Dès les premières minutes, on entre dans le vif du sujet avec la découverte de celui par qui le mal va se répandre : la fratrie composée de ces deux fermiers qui sont les personnages principaux va trouver dans une maisonnette voisine après avoir entendu des coups de feu un « pourri » ou un « infecté » comme ils le disent dans cette région rurale. Quelqu’un d’infecté par le Mal ou le Démon ou Satan, on n’aura pas plus de précisions. Sa représentation est un véritable tour de force technique en plus de nous horrifier : une espèce d’obèse fait de tumeurs géantes et suintantes rongé par la putréfaction jusque dans ses entrailles. Plusieurs séquences avec cette abomination presque plus humaine vont nous retourner le cœur. On peut donc dire que cela commence sur les chapeaux de roue surtout que deux autres scènes du même acabit avec des animaux, des femmes (celle de l’affiche) et des enfants vont nous faire ressentir la même chose.
Et peut-être que c’est l’un des petits défauts de « When Evil lurks » : Rugnia y va à fond et nous en envoie plein le visage en nous mettant KO dès le départ avec une succession de séquences génialement éprouvantes, aussi terrifiantes que malaisantes. Cela rend donc la seconde partie un peu moins surprenante bien qu’elle soit très bien également. On a l’impression qu’il livre ses meilleures cartouches trop vite même si la fin est, plus moralement que visuellement d’ailleurs, dérangeante. Attention, pas que la seconde partie soit radine dans l’horreur et le gore, il y en a encore mais de manière moins radicale, frontale et impressionnante. Et il manque peut-être aussi de moments pour souffler tant on s’en prend plein les yeux et les oreilles non-stop (mais difficile de se plaindre d’un film qui ne nous laisse aucun répit).
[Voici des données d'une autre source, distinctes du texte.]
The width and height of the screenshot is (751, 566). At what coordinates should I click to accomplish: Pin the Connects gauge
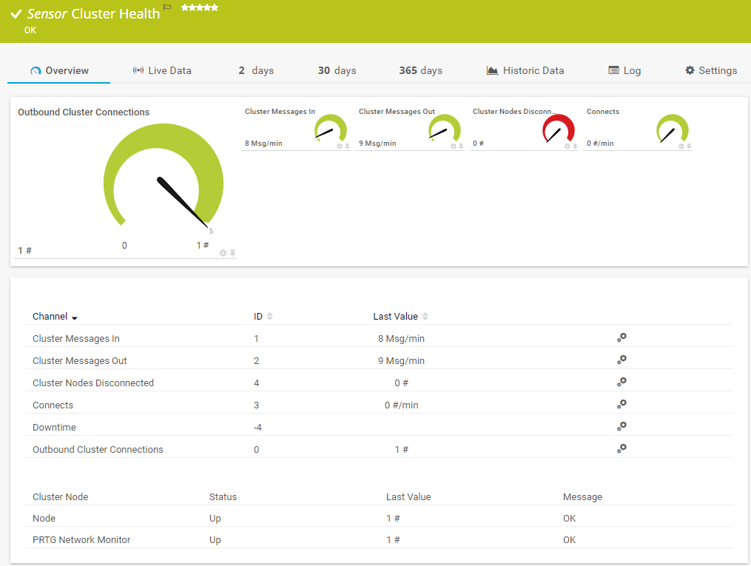(x=689, y=146)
Enfin, certaines zones d’ombre sont salutaires et quelques questions ouvertes laissent place à l’imagination (comme le devenir d’un rejeton du Mal dont on n’a pas su empêcher la naissance). Le film a, en outre, le mérite de se dérouler dans un cadre rural rare (la pampa argentine) et de montrer comment vivent les paysans. Quant en plus les maquillages et les effets sont impeccables, on peut donc clairement affirmer qu’on a affaire à une petite bombe de l’horreur et du fantastique. Peut-être même le meilleur avatar du genre depuis longtemps, loin des bêtises de la plupart des films de genre actuels (coucou Blumhouse ou le Conjuringverse) mais pas aussi réflexif et parfois ennuyant que les prestigieux rejetons issus de la mouvance « elevated horror » (« Midsommar » ou encore « It follows » justement). Une claque à tous niveaux qui sait instaurer une ambiance délétère et gênante en plus de mettre en scène l’horreur comme un vieux routard, l’énergie en plus. Une petite pellicule à découvrir de toute urgence pour avoir une sacrée dose de frissons mais à éviter si on est sensible ou si on veut éviter tout malaise, vraiment.